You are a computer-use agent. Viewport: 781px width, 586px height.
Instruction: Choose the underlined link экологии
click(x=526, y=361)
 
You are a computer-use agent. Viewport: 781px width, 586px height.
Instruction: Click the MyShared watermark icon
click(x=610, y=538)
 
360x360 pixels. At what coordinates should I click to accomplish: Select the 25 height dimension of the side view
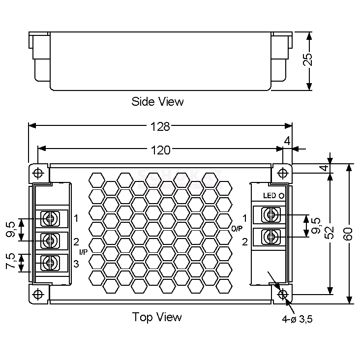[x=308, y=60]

========================================================================

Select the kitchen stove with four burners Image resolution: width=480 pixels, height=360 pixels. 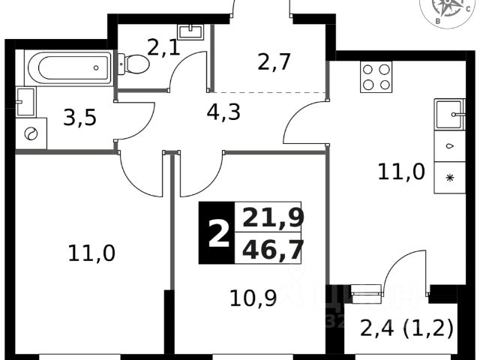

========================================================================

> YOUR GOAL
Scale the entries from the line with "360x360 pixels. At" up to and including the line with "[x=308, y=60]". Write those lines out again with their requests unchanged, multiply each coordinate in the answers by 2.45, round to whole numbers with halves rounded up, and leave out the pictures.

> TASK RESPONSE
360x360 pixels. At what coordinates should I click to accomplish: Select the 25 height dimension of the side view
[x=755, y=147]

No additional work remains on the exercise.